Mike Greece believes those who write have a leg up on the competition.
That’s true no matter if you’re a big fish, medium fish or just a minnow. In fact, the smaller the business, the larger the impact.
“For a small business, it really levels the playing field,” he said from his office in New York.
Greece knows whereof he speaks. Over his 30+ years in public relations, he has guided successful corporate and marketing communications programs for an array of companies and brands, including Coppertone, Western Union, Yankelovich Partners, TBM Consulting Group, the American Arbitration Association, Starter Sportswear and Grumman Aerospace.
He started a book practice 13 years ago, as he saw books as an excellent marketing platform. He works with authors to not only help them generate sales and interest in their books, but to craft their books in such a way as to maximize their success.
Those efforts can range from design to rearranging the sequence of the book to helping select a title, which may impact the book as a whole. For him, the process starts at the outset.
“I like to work with the client (to) strategize the content,” he said. “We can have the most value early on, to help guide the content and design. If you make a book important, that increases the chances of success.”
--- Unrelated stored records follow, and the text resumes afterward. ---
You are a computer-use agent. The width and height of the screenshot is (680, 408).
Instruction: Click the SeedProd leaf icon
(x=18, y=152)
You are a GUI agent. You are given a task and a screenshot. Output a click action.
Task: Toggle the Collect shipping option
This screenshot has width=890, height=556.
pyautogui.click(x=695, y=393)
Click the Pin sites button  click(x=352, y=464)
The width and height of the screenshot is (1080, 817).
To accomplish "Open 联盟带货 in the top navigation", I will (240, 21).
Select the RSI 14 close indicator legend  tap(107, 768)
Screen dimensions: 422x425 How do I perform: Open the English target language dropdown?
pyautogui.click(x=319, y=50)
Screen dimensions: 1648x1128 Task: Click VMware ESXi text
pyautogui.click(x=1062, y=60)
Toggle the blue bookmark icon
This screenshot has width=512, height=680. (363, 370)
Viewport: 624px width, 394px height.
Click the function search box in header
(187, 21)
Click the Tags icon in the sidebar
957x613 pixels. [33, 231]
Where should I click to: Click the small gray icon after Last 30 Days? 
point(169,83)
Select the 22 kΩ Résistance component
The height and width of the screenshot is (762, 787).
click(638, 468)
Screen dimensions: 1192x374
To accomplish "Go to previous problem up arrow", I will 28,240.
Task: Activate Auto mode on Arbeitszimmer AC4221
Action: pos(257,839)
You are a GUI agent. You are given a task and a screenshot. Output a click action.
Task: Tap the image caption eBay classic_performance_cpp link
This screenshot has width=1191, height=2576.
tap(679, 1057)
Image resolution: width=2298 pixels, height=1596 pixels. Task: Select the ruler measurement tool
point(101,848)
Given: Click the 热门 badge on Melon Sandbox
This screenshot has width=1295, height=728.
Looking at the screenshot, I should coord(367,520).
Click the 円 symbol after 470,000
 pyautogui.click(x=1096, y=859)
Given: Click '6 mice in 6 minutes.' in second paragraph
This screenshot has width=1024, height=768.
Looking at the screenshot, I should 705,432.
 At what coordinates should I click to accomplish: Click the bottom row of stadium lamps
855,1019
One such example is the work he did with financial advisor Dan Prisciotta. Prisciotta wanted to write a book to help people understand how to manage their assets, but Greece said its original title and approach didn’t jump out at the potential reader.
People are afraid of losing their assets, he says, and he suggested Prisciotta take a harder line. “You want to connect with people, tie it to a huge pain point, and get it into the title of the book.”
The result was Defend Your Wealth. Prisciotta has used it to the book as his calling card for managing the assets of clients.
Another example is a book on diversity in the workplace by Shirley Engelmeyer. Greece suggested expanding the concept of the book beyond traditional under-represented minorities to younger people and other groups, and then re-labeling the concept.
Engelmeyer took his advice, and in addition to including more groups, reworked to the title. Inclusion, the New Competitive Business Advantage, gained Engelmeyer a new audience. She was able to parlay her authorship into appearances on Fox Small Business, the Wall Street Journal, the New York Times and Fortune magazine.
The public relations pro believes that books can serve as a meaningful part of a person’s or company’s marketing and public relations efforts, and he believes it’s important to craft the book with that in mind.
“Books are extremely powerful instruments, even in a digital age,” said Greece. “They establish authors as thought leaders and legitimize them as experts.”
Books can be leveraged in a number of ways. They amplify the presence of the brand and the speech of the brand in ways that social media don’t quite do.
“It helps you codify a body of knowledge,” said Greece. They also project the expertise of the author, he says.
Greece cautions that most books don’t make the best-sellers lists, but their success is measured in numerous other ways.
“A lot of writers want to be on the New York Times best-sellers list,” he said, but that’s probably not going to happen. Instead, he advises authors to concentrate on maximizing the return from using the book as a marketing tool.
It will help build your brand and raise your credibility, as well as lead to speaking engagements, appearances in media, and gain a new audience.